Why we need a package manager like Nuget?

I know Package Manager like NuGet help us when we want to use third party components.
From Nuget Codeplex Page:
NuGet is a free, open source developer focused package management
system for the .NET platform intent on simplifying the process of
incorporating third party libraries into a .NET application during
development.
There are a large number of useful 3rd party open source libraries out
there for the .NET platform, but for those not familiar with the OSS
ecosystem, it can be a pain to pull these libraries into a project.
Let’s take ELMAH as an example. It’s a fine error logging utility
which has no dependencies on other libraries, but is still a challenge
to integrate into a project. These are the steps it takes:
Find ELMAH
Download the correct zip package.
“Unblock” the package.
Verify its hash against the one provided by the hosting environment.

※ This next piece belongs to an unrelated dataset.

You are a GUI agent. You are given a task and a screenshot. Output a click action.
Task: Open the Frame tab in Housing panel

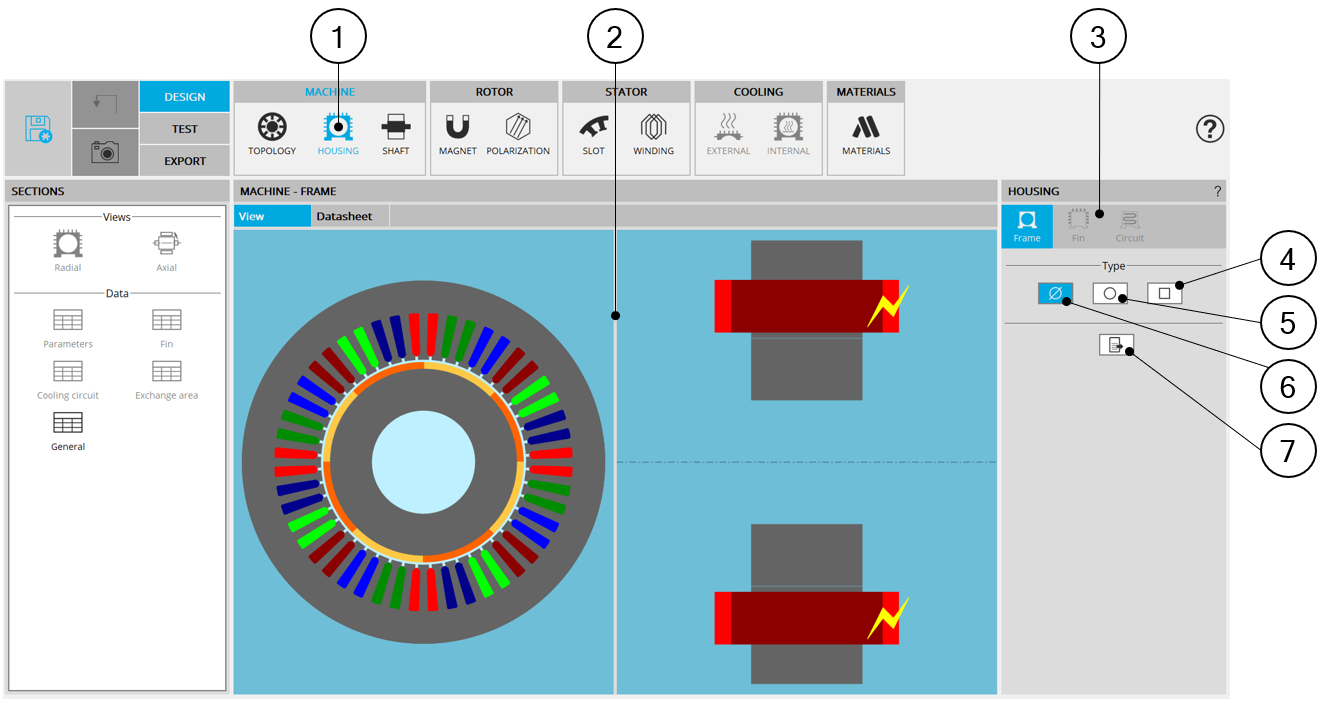click(x=1026, y=227)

Unzip the package contents into a specific location in the solution.
Add an assembly reference to the assembly.
Update web.config with the correct settings which a developer needs to search for.
And this is for a library that has no dependencies. Imagine doing this
for NHibernate.Linq which has multiple dependencies each needing
similar steps. We can do much better!
NuGet automates all these common and tedious tasks for a package as
well as its dependencies. It removes nearly all of the challenges of
incorporating a third party open source library into a project’s
source tree
these steps are simple tasks that we do when we want to setup a project. its only for automation of adding 3rd party components and decrees chance of Error in configuration files? or it has much more responsibilities !?
It's value is hidden in the open: a package manager such as NuGet helps you dealing with software dependencies using automation. Many make the assumption that it's only meant for open source or third party components, but you could equally as well use it for your own internal packages.
The great thing about NuGet is (to name a few benefits):
NuGet encourages reuse of components because you implicitly rely on actual "releases" (even if pre-release), instead of branching sources
you can get rid of binaries bloating your VCS repositories (package restore feature)
it forces package creators to think about the way the package will be consumed and leaves them dealing with configuration of the component during package installation (who knows best how to configure the package than the package creators?). Think about ELMAH as an example.
automating package creation and publication on a package repository effectively is a form of continuous delivery (for software components). OctopusDeploy even takes it a step further and enables packaging entire Web sites ready for deployment.
NuGet encourages and sometimes enforces you to follow some ALM best practices. E.g. a package has a version, so you have to think about your versioning strategy (e.g. SemVer.org)
NuGet integrates with SymbolSource.org (which also has a Community edition to set up your own): this allows one to easily debug released packages without having to ship this info all the time
having one or more package repositories makes it easy for the organization to maintain a dependency matrix, or even build an inventory of OSS licenses that are in use by several projects
NuGet notifies you about available package updates
Creating packages makes people think about component architecture (all dependencies should be packaged as well)
Dependencies of a package are automatically resolved (so you can't forget any)
NuGet is smart enough to add assembly binding redirects when required
The above list is non-exhaustive, but I hope I covered the key benefits in this answer. I'm sure there are more.
Cheers,
Xavier
Reason to use NuGet is you don't have to ship all the libraries in your project, reducing the project size. With NuGet Power Tools, by specifying the package versions in the Packages.config file, you will be able to download all the required libraries the first time you run the project.
Live Exapmle : Reduced project size matters while deployment of project.Like if solution
have 500Mb of code and 200Mb of packages size then extra 200mb really
cost to upload project each time.Instead of uploading concrete
dll files we need to just set their reference in packages.config file.